■ Records provided:
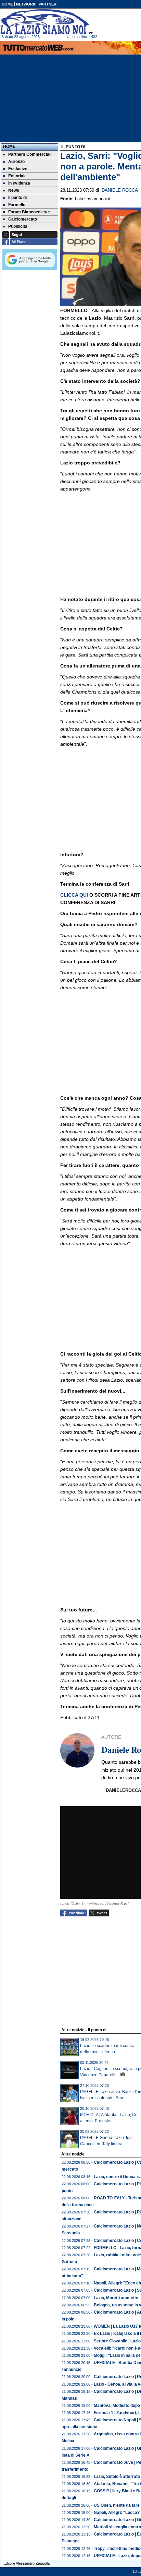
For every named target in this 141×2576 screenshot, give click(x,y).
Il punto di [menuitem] (17, 197)
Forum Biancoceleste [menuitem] (29, 212)
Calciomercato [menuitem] (22, 219)
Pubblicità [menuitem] (17, 226)
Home (9, 146)
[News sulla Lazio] (46, 22)
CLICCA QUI (74, 895)
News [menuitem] (13, 190)
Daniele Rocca (120, 190)
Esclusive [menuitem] (17, 168)
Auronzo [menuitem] (16, 161)
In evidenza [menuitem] (19, 183)
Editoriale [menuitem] (17, 176)
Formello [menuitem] (16, 204)
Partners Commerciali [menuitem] (29, 154)
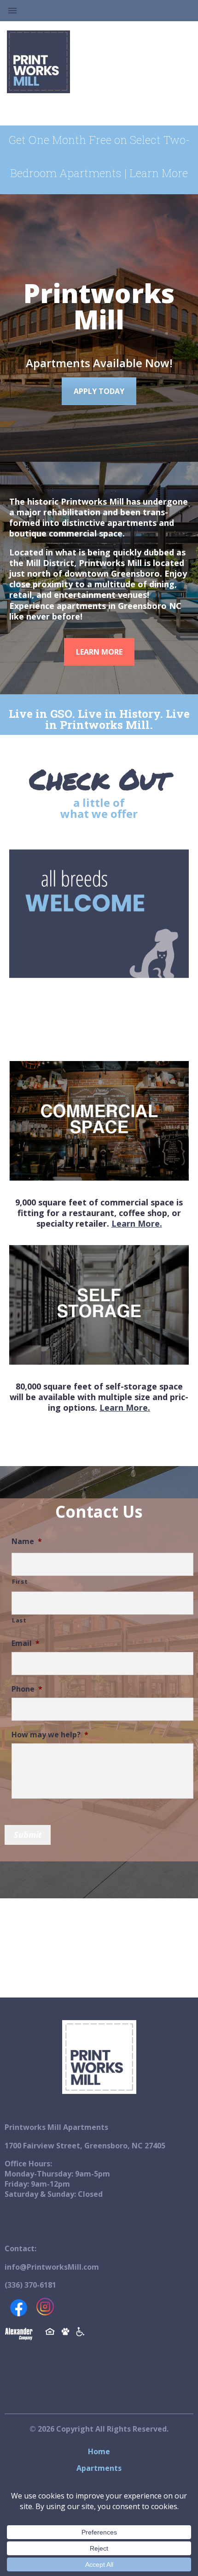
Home (99, 2451)
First (20, 1581)
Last (19, 1620)
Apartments (99, 2468)
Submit (27, 1834)
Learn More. (136, 1223)
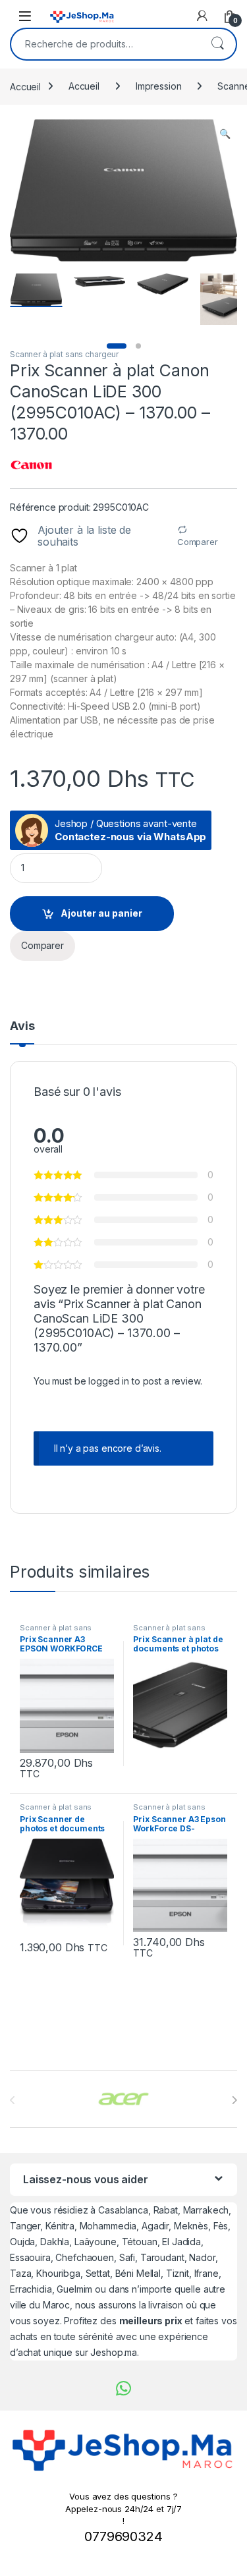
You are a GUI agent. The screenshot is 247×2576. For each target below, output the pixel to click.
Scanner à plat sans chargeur (64, 354)
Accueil (25, 86)
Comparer (197, 541)
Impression (159, 86)
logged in (108, 1381)
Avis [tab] (22, 1026)
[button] (225, 134)
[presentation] (234, 2100)
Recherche (217, 44)
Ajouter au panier (101, 913)
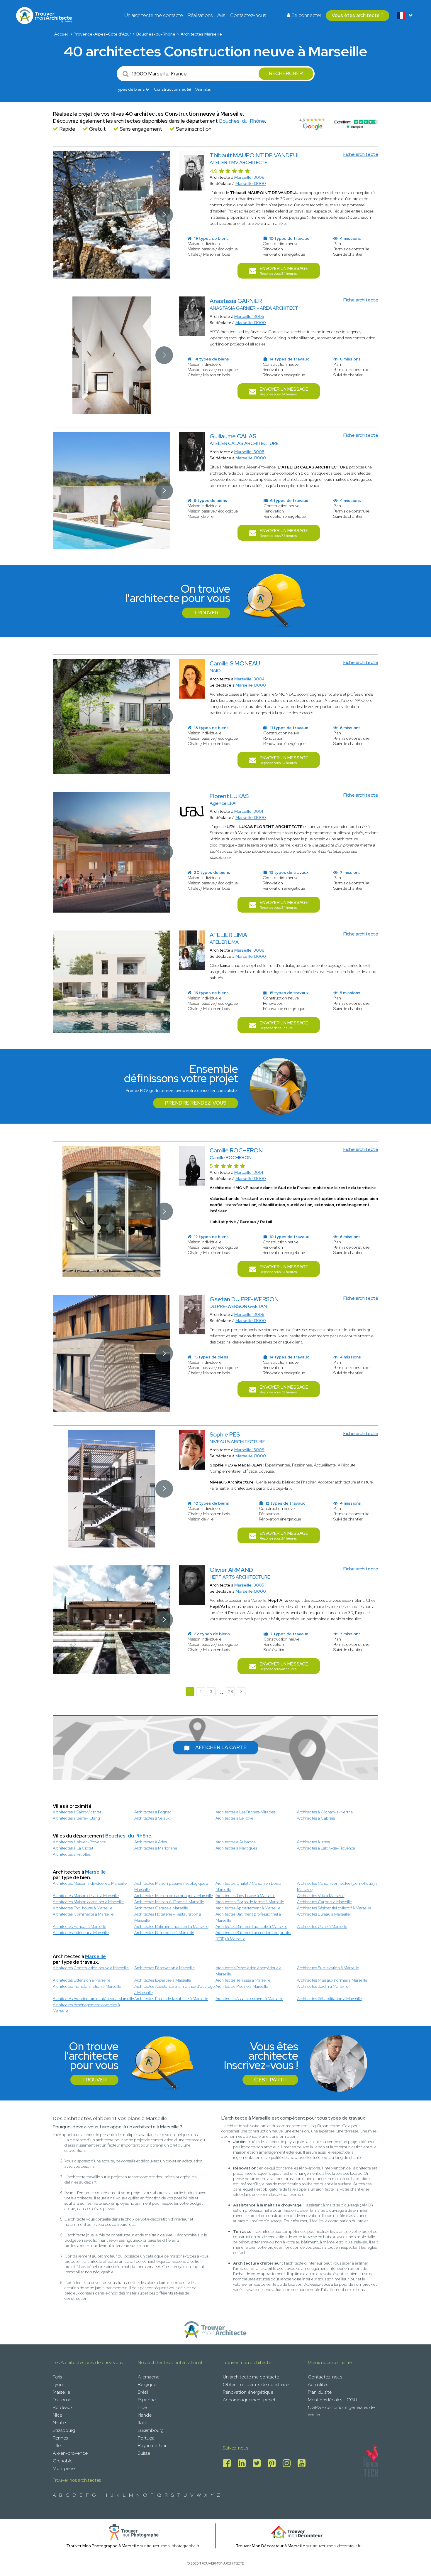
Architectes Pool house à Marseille (82, 1908)
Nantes (60, 2423)
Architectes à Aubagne (236, 1842)
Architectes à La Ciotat (73, 1848)
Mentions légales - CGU (332, 2400)
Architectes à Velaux (151, 1818)
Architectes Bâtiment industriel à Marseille (171, 1926)
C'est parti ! (270, 2079)
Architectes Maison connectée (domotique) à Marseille (337, 1886)
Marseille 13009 (249, 1449)
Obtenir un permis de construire (256, 2384)
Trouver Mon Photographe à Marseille (102, 2545)
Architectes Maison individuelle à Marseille (90, 1883)
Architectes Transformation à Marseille (87, 1986)
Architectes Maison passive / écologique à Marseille (171, 1886)
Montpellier (64, 2468)
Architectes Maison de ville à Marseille (86, 1895)
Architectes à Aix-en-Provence (79, 1842)
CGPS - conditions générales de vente (341, 2410)
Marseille (95, 1872)
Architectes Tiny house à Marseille (245, 1895)
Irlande (145, 2415)
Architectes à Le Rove (234, 1818)
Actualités (318, 2384)
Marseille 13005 (249, 316)
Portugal (146, 2438)
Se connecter (305, 15)
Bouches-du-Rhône (155, 34)
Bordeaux (62, 2407)
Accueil (61, 34)
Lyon (58, 2384)
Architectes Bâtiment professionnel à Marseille (248, 1917)
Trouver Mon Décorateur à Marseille (270, 2545)
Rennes (60, 2438)
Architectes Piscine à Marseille (242, 1986)
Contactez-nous (248, 15)
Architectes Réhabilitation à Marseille (329, 1998)
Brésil (143, 2392)
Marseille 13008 (249, 177)
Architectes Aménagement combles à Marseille (86, 2008)
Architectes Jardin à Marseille (322, 1986)
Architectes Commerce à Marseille (83, 1914)
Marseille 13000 (250, 183)
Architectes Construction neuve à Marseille (91, 1967)
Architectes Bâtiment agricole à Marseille (251, 1926)
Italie (142, 2423)
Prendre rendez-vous (195, 1103)
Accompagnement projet (249, 2400)
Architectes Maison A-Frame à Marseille (169, 1901)
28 (230, 1691)
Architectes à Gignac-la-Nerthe (325, 1812)
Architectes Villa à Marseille (321, 1895)
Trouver (206, 612)
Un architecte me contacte (153, 15)
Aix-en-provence (70, 2453)
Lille (57, 2445)
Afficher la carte (221, 1747)
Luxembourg (151, 2430)
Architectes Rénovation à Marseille (164, 1967)
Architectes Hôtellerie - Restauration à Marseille (167, 1917)
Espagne (147, 2400)
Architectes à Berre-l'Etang (76, 1818)
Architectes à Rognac (153, 1812)
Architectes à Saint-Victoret (77, 1812)
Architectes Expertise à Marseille (162, 1980)
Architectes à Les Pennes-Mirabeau (247, 1812)
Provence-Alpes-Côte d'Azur (102, 34)
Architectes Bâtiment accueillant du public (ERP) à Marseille (253, 1935)
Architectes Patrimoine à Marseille (164, 1932)
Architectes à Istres (313, 1842)
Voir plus (203, 89)
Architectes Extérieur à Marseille (81, 1932)
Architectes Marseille (201, 34)
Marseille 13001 (248, 811)
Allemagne (148, 2377)
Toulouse (62, 2400)
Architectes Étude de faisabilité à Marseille (171, 1998)
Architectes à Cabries (316, 1818)
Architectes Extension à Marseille (81, 1980)
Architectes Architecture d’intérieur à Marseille (93, 1998)
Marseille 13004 (249, 679)
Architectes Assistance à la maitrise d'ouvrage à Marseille (174, 1989)
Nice (57, 2415)
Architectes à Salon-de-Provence (326, 1848)
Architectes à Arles (150, 1842)
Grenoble (62, 2461)
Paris (57, 2377)
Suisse (144, 2453)
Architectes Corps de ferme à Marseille (250, 1901)
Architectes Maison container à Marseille (88, 1901)
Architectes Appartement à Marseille (248, 1908)
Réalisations (200, 15)
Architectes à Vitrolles (72, 1854)
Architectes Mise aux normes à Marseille (332, 1980)
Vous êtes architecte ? (358, 15)
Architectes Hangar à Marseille (79, 1926)
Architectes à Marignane (155, 1848)
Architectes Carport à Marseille (324, 1901)
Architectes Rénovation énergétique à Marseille (248, 1971)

■ Exercise instructions:
Text only, no pictures: please print exactly the lines above from the line with "First (20, 1581)" up to and including the line with "Architectes à La Ciotat (73, 1848)", and nothing else.

■ Solution to this task:
First (20, 1581)
Last (19, 1620)
Apartments (99, 2468)
Submit (27, 1834)
Learn More. (136, 1223)
You are a GUI agent. The screenshot is 247×2576. For each target below, output the pixel to click.
Scanner à plat sans chargeur (64, 354)
Accueil (25, 86)
Comparer (197, 541)
Impression (159, 86)
logged in (108, 1381)
Avis [tab] (22, 1026)
[button] (225, 134)
[presentation] (234, 2100)
Recherche (217, 44)
Ajouter au panier (101, 913)
Architectes Pool house à Marseille (82, 1908)
Nantes (60, 2423)
Architectes à Aubagne (236, 1842)
Architectes à La Ciotat (73, 1848)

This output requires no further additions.